Quelques critères pour mieux préparer à l’activité innovante

Les systèmes d’éducation sont des ensembles complexes qui ne peuvent pas être modifiés efficacement sans apporter des changements substantiels à la formation des futurs enseignants. C’est pourquoi il est suggéré de mettre en œuvre des approches et des modèles éducatifs destinés à préparer les esprits à mieux évoluer dans les contextes actuels et futurs en tenant compte des critères suivants :

  1. Considérer chaque étudiant comme une personne unique et dispenser une éducation qui lui permette de devenir le maître d’œuvre de son développement.
  2. Éveiller la curiosité afin de nourrir la motivation à apprendre, à aller plus loin, à créer, à se réinventer.
  3. Favoriser aussi bien l’acquisition de connaissances et de compétences analytiques, d’une part, que le développement d’un mode de pensée imaginatif, d’autre part.

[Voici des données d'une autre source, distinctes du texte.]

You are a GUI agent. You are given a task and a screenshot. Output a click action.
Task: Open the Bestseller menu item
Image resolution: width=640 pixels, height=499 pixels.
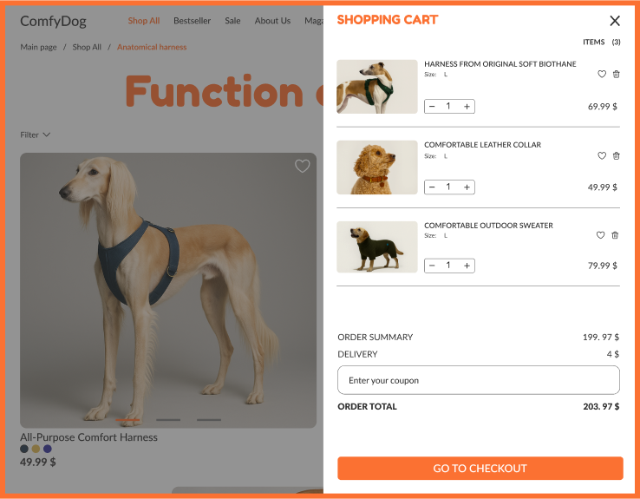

Einstein l’a souvent répété : « L’imagination est plus importante que le savoir. »
  4. Promouvoir un développement plus équilibré entre l’apprentissage conceptuel et pratique afin de mieux préparer à l’activité innovante.
  5. Perfectionner le jugement afin d’être en mesure de prendre des décisions plus éclairées dans des contextes où tout n’est pas toujours clairement défini.
  6. Susciter la confiance en soi, la débrouillardise et l’audace pour continuer à explorer, à découvrir et à conquérir, d’une part, et pour avoir le courage d’entreprendre et d’accomplir des choses jamais faites auparavant, d’autre part.
  7. Apprendre à mieux utiliser les ressources ainsi que les savoirs des écosystèmes entourant l’agent de création. Cela deviendra un enjeu toujours plus crucial.
  8. Former les gens au travail en groupe. Déjà, en 2018, en Amérique du Nord, plus de 80 % des nouvelles entreprises sont créées par des équipes.

En terminant, je tiens à souligner l’excellente initiative de l’ONU d’avoir institué la Journée mondiale de la créativité et de l’innovation (21 avril) et d’avoir accepté, en 2017, la proposition du Conseil international de la petite entreprise (CIPE, ou ICSB : International Council for Small Business) de créer la Journée des micro-, petites et moyennes entreprises. La création de journées mondiales pour améliorer la condition humaine pourrait être suggérée sur plusieurs autres thématiques. Nous insistons sur deux d’entre elles en particulier : l’éducation et l’épanouissement personnel.